## SUPPLIED RECORDS
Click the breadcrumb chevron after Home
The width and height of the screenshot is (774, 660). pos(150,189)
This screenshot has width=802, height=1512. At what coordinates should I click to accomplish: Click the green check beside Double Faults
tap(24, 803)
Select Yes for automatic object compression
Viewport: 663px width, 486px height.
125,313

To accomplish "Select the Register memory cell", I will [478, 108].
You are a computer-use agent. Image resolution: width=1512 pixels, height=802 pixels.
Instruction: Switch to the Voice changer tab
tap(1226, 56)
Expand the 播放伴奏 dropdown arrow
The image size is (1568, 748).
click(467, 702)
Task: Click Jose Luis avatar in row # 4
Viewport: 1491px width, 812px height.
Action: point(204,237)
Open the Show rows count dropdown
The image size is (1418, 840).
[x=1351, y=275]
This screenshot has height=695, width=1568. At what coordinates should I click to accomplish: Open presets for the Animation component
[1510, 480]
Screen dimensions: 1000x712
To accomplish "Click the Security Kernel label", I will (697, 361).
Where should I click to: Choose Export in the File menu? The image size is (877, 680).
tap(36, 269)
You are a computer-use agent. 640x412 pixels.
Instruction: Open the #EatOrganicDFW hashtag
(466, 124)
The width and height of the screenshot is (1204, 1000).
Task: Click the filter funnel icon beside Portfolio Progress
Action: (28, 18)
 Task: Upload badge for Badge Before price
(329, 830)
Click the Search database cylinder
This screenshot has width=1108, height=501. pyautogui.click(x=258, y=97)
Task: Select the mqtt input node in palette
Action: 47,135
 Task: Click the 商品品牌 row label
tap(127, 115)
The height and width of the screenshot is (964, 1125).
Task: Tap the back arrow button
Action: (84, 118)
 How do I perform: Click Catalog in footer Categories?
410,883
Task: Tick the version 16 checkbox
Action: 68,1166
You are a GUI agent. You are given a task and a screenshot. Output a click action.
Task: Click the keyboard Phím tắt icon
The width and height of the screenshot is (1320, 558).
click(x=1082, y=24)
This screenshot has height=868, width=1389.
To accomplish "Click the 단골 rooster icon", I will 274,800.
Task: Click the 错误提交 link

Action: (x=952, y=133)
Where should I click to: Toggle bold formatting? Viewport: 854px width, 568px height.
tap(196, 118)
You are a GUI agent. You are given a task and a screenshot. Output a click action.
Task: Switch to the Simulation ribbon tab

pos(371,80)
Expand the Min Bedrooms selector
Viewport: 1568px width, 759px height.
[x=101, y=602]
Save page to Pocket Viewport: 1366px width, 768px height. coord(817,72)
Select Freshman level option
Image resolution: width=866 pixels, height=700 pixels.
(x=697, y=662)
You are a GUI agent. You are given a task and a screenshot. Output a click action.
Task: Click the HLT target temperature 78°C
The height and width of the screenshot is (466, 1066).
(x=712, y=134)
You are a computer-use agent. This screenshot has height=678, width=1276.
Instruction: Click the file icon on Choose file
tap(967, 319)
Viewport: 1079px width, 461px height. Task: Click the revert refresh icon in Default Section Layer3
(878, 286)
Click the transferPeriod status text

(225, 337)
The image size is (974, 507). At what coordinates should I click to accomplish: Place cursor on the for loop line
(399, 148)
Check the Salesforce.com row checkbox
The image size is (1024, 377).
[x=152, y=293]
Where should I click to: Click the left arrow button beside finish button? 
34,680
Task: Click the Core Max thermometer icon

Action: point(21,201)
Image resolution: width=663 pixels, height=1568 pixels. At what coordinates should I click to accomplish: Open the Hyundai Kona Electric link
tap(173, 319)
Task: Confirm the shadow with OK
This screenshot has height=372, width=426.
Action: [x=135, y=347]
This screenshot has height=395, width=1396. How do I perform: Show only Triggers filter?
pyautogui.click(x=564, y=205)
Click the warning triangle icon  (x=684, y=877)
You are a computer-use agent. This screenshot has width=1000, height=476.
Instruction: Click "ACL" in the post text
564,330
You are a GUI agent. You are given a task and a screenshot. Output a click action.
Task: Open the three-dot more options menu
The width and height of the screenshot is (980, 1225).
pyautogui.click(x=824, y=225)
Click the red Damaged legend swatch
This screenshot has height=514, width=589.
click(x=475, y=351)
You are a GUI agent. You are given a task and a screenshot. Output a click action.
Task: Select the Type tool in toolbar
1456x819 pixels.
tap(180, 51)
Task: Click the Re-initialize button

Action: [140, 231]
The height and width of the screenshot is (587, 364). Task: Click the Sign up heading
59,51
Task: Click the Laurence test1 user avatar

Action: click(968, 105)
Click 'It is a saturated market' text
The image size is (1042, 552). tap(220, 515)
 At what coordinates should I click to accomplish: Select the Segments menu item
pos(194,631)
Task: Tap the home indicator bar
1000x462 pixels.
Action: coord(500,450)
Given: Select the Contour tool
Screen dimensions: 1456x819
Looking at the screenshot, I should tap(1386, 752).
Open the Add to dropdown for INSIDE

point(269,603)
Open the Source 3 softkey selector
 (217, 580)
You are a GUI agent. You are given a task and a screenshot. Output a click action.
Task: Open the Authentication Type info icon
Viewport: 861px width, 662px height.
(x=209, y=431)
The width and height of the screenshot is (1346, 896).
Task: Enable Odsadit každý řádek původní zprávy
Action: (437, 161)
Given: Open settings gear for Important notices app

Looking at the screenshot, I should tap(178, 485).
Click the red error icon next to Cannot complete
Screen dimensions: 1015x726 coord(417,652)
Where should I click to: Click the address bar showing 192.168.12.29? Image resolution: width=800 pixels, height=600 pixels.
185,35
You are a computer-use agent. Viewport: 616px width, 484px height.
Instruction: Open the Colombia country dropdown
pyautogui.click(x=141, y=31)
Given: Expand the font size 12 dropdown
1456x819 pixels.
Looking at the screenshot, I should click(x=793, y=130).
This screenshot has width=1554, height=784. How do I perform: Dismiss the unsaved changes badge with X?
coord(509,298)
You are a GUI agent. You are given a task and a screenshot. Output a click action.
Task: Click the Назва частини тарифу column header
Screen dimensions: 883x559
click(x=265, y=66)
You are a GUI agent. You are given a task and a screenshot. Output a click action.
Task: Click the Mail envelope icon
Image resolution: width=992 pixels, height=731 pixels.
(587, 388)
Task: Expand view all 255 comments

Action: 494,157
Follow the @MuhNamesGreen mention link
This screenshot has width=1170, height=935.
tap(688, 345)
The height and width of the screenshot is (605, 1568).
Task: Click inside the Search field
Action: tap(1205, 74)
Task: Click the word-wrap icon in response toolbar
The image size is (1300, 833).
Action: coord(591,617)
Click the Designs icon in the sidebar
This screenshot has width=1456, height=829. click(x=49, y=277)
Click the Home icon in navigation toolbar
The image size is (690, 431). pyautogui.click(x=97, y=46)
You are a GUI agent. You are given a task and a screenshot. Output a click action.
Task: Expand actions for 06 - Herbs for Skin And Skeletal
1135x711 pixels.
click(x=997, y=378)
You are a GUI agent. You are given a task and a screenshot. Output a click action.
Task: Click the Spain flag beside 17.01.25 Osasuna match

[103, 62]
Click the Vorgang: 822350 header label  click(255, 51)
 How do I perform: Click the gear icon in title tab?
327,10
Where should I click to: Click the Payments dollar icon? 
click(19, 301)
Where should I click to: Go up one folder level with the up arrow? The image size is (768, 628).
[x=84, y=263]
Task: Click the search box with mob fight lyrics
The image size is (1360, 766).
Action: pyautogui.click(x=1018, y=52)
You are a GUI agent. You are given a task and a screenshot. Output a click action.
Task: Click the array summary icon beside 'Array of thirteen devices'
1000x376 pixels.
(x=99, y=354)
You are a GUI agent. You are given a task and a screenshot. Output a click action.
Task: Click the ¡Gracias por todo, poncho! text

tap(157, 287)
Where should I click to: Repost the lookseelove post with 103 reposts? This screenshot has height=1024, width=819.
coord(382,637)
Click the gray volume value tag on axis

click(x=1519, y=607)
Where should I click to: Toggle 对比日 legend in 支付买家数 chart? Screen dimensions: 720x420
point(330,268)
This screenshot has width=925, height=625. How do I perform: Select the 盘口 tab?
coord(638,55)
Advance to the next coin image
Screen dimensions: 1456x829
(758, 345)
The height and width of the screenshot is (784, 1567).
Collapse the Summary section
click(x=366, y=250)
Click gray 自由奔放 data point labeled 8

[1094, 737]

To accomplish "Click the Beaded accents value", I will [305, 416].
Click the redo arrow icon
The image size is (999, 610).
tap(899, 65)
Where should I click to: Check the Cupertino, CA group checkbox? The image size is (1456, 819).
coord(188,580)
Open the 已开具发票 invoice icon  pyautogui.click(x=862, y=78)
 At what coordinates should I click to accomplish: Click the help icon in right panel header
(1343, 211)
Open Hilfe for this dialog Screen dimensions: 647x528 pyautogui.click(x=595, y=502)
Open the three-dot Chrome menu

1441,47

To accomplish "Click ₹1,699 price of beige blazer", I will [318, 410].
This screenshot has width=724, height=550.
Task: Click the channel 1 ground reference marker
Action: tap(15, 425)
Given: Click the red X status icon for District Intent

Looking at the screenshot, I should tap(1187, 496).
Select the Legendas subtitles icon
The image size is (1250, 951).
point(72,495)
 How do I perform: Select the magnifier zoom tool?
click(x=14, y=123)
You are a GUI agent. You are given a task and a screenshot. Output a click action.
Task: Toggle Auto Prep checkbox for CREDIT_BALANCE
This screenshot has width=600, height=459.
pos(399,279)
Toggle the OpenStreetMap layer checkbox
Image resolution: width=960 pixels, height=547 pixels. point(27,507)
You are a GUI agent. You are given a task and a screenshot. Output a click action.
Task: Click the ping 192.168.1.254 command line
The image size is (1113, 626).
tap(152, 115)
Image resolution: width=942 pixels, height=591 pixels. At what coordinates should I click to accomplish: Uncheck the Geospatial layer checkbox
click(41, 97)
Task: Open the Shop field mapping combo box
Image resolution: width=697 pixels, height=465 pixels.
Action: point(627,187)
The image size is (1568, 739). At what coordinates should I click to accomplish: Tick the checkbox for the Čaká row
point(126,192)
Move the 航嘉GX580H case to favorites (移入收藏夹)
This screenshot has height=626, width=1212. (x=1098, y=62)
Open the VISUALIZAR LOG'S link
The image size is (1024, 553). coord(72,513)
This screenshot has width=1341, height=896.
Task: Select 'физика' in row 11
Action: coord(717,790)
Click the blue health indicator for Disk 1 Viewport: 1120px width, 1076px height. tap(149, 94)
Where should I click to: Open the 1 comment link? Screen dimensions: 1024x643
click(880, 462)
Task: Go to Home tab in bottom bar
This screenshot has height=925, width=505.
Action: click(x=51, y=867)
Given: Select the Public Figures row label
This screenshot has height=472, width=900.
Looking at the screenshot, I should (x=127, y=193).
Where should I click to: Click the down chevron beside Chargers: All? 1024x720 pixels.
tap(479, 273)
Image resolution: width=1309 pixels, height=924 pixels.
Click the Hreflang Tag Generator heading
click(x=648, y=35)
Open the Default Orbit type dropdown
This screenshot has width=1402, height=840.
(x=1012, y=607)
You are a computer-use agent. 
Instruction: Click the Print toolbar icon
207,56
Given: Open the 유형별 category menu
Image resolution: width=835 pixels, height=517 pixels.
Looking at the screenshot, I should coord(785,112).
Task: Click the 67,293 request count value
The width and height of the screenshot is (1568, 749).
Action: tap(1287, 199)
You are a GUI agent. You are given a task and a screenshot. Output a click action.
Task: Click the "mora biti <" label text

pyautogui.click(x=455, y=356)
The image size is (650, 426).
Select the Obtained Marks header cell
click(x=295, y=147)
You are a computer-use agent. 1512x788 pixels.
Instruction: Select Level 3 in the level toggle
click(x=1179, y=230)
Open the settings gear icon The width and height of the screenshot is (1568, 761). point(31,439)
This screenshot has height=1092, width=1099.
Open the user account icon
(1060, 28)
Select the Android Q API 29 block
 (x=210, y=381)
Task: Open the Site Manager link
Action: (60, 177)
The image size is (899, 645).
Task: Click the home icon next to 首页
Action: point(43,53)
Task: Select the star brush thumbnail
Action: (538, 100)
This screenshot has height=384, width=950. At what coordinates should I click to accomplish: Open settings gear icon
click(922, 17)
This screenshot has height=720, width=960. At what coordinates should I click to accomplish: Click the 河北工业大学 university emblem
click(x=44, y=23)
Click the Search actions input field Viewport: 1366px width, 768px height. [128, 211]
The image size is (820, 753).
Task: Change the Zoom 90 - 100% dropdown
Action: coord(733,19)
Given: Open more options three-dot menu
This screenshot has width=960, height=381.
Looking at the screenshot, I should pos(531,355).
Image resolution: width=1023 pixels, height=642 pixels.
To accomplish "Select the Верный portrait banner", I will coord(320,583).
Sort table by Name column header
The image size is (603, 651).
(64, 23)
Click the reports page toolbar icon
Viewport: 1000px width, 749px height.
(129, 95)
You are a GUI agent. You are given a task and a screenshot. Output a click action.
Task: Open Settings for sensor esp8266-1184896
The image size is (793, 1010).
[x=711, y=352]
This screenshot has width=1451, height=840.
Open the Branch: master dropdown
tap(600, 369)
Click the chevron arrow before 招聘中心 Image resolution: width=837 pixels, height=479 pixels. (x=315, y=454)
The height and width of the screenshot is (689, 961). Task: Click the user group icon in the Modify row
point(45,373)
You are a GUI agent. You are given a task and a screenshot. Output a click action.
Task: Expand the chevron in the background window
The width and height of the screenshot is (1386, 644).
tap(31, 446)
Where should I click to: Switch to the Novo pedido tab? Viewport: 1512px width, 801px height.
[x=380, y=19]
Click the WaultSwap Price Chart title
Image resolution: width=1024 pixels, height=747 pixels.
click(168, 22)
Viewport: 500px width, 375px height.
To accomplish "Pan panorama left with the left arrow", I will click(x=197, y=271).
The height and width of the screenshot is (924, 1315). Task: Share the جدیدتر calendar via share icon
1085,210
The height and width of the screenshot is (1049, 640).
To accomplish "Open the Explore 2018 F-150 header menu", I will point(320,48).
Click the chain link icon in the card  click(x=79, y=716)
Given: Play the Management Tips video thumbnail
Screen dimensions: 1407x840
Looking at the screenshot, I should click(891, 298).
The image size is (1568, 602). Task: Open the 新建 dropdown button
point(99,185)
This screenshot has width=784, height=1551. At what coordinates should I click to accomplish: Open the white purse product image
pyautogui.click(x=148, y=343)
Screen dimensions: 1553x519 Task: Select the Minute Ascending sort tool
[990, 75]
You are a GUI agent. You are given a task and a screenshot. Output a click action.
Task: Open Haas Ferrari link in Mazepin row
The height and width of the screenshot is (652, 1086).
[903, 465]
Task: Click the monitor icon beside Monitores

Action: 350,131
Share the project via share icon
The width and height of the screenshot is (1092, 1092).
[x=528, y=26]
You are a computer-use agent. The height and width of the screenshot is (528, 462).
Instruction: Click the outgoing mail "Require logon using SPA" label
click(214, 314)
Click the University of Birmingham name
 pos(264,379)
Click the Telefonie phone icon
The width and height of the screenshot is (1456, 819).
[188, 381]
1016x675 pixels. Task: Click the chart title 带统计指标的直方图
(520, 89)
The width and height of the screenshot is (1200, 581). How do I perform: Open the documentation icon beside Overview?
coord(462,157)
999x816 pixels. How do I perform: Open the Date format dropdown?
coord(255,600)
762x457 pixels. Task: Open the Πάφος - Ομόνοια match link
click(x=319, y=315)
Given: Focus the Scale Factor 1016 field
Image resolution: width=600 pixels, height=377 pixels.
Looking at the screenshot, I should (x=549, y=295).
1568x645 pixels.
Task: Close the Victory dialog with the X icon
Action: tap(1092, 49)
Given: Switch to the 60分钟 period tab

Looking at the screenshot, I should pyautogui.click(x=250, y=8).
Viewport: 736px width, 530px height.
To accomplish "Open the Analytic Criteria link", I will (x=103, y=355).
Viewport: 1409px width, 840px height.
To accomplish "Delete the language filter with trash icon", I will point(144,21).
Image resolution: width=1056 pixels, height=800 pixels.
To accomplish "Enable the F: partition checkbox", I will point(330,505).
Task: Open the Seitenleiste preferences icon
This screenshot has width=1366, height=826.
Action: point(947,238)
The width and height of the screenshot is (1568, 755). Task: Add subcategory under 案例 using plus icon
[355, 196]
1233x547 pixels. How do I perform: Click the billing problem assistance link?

## WHAT THE TASK REQUIRES
Can you copy out, word for word, the lines of the listing above, beginning with the line containing "Where should I click to: Repost" and continuing through the line containing "click(x=1519, y=607)"?

## ANSWER TO THIS PROBLEM
Where should I click to: Repost the lookseelove post with 103 reposts? This screenshot has height=1024, width=819.
coord(382,637)
Click the gray volume value tag on axis

click(x=1519, y=607)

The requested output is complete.